Exercise materials:
******************************
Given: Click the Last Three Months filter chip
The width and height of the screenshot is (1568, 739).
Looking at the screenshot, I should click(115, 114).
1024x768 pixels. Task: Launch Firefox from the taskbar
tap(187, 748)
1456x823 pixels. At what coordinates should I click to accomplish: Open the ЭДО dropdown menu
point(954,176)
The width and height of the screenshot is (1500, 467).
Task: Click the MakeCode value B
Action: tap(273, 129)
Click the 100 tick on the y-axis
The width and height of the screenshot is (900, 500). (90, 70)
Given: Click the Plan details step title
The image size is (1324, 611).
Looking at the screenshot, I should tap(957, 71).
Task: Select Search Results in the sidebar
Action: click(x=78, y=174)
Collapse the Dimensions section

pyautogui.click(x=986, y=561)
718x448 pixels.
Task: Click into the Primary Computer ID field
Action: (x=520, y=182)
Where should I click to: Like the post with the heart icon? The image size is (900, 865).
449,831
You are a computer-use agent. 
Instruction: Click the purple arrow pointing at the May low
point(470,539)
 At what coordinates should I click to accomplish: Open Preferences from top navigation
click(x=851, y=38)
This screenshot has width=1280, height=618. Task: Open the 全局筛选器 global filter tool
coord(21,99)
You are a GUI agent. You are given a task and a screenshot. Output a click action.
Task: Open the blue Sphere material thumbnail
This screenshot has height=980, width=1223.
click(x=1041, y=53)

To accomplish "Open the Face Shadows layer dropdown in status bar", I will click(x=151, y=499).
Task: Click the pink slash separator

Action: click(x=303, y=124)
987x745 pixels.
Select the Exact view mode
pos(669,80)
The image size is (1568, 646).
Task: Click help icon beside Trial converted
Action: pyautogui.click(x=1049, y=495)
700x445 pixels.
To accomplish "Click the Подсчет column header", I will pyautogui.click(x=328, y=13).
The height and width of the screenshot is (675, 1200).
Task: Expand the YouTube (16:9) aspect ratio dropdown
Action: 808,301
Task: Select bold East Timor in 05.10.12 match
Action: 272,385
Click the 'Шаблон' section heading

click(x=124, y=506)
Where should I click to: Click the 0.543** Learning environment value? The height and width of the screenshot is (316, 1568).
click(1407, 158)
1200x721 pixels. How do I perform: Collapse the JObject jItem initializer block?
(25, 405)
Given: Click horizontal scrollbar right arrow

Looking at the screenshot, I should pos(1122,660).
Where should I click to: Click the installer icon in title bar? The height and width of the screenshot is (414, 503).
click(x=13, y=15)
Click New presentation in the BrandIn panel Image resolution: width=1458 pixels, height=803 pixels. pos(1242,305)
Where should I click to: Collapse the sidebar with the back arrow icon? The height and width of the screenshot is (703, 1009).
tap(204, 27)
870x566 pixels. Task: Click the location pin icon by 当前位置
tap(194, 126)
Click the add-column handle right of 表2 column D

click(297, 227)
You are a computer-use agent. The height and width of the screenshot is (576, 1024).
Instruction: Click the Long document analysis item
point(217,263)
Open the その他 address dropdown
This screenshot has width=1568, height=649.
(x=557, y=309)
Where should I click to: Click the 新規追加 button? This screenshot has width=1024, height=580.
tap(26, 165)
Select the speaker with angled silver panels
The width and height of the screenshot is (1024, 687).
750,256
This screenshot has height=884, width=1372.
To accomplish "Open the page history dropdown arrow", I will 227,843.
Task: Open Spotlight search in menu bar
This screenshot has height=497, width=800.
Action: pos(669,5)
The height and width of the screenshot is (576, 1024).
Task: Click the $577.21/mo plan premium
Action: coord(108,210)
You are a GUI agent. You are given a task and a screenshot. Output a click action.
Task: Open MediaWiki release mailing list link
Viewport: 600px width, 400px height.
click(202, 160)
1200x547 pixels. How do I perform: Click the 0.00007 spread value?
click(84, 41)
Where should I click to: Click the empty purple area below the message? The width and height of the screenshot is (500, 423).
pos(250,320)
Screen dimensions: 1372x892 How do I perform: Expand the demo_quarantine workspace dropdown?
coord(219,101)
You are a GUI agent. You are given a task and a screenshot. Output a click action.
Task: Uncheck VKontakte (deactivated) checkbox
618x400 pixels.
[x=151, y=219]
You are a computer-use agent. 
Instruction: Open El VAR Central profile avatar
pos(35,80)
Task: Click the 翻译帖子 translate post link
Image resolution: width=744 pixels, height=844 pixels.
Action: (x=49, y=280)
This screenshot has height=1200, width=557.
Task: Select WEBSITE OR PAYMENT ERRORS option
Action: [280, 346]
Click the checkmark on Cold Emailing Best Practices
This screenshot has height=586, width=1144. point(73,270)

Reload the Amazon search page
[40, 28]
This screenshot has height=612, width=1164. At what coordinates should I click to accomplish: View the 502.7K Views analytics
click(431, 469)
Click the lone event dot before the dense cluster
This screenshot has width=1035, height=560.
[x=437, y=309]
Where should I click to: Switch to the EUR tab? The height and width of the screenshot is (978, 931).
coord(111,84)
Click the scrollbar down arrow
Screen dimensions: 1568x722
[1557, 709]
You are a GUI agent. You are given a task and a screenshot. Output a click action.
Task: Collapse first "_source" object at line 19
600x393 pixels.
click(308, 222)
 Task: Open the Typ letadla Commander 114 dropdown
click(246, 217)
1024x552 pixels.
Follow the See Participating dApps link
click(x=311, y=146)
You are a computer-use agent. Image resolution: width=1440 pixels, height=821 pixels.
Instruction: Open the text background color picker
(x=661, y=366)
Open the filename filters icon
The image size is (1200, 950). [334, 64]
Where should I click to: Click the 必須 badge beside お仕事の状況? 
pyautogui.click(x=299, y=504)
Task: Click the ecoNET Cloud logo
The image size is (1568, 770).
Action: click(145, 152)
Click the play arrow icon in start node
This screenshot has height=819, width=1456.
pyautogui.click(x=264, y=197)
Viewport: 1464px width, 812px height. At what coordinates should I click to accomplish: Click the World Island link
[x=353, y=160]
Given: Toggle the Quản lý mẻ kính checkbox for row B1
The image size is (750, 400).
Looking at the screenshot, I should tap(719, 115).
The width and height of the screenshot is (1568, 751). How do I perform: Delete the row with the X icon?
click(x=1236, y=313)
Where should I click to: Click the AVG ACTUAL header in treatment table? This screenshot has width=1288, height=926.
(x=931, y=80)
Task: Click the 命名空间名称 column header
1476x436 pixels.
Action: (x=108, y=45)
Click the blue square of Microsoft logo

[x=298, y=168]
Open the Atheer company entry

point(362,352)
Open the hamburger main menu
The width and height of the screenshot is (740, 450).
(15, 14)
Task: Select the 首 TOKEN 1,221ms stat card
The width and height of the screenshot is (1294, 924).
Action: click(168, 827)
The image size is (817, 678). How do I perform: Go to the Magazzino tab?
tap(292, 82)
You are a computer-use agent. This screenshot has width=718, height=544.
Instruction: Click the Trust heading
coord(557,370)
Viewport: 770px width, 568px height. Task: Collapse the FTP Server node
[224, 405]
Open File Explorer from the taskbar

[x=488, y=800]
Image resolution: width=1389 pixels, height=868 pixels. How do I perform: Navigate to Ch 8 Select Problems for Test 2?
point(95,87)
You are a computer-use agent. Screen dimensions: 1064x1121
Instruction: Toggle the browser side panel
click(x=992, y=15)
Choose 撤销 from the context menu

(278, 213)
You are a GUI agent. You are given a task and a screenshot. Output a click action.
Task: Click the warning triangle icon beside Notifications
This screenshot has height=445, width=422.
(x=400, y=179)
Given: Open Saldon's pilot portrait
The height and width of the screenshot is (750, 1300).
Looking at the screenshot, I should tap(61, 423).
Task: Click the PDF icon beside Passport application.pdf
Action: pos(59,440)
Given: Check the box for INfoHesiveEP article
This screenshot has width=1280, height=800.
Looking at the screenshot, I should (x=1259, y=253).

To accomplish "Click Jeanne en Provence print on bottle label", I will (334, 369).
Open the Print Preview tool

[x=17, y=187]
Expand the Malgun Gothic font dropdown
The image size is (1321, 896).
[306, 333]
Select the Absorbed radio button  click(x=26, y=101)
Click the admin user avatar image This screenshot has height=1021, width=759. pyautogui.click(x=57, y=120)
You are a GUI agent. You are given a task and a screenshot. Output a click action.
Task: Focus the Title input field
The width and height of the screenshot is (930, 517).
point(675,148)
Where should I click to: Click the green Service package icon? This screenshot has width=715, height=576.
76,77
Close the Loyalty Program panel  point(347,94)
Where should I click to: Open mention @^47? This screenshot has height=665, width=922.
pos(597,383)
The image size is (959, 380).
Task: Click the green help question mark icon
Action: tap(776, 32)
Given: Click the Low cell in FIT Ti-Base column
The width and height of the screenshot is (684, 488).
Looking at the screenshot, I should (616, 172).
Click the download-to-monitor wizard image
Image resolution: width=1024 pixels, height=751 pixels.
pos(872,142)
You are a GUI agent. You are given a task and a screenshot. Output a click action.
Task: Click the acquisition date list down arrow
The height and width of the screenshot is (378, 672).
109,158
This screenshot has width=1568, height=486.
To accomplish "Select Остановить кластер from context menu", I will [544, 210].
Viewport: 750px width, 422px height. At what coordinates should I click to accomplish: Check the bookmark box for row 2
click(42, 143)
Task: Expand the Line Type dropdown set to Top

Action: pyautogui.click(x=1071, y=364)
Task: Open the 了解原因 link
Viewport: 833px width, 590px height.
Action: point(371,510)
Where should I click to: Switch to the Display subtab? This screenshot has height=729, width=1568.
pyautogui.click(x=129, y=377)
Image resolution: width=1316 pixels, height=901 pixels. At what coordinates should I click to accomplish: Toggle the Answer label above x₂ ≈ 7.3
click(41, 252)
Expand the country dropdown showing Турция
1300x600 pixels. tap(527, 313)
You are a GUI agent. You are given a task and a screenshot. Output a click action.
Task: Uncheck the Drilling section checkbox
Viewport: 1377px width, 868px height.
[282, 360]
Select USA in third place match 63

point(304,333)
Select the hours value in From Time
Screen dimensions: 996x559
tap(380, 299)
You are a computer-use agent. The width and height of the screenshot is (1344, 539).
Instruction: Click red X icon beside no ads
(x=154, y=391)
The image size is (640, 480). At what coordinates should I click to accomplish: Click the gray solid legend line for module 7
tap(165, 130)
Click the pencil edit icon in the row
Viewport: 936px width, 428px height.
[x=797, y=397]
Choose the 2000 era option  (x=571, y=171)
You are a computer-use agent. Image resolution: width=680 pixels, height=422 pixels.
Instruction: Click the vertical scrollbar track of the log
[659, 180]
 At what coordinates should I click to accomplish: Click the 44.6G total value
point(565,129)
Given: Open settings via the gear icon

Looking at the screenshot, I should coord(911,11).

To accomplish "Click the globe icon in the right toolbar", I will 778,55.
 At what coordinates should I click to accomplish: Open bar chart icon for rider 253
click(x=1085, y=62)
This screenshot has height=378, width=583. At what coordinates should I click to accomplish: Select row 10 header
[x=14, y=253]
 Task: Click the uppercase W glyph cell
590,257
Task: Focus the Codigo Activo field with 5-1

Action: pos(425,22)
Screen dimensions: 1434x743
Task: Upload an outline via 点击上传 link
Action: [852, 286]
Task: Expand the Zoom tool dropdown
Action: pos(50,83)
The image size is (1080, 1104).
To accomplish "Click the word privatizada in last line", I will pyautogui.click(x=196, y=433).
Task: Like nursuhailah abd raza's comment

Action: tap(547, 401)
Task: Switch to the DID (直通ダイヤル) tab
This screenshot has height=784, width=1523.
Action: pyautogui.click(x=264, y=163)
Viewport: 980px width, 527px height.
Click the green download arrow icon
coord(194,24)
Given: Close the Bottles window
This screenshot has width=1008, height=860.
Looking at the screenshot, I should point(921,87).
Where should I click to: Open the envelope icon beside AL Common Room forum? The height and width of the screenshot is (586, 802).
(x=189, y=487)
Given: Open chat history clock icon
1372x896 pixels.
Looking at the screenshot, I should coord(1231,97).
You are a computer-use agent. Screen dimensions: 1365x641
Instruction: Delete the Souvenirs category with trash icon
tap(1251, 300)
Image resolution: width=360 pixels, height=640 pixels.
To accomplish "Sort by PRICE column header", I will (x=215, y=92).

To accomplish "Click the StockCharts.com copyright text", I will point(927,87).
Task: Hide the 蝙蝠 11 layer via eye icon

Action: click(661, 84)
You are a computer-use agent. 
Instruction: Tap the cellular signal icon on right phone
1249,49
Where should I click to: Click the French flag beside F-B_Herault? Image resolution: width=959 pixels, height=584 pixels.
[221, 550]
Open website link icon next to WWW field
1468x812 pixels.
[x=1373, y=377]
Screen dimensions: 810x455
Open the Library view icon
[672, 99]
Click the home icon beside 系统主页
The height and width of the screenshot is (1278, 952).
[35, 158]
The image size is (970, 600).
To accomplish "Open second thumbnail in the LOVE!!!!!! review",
******************************
Prompt: Copy each line of the entries that includes the word "list".

Answer for this exercise:
Task: Open MediaWiki release mailing list link
Task: Click the acquisition date list down arrow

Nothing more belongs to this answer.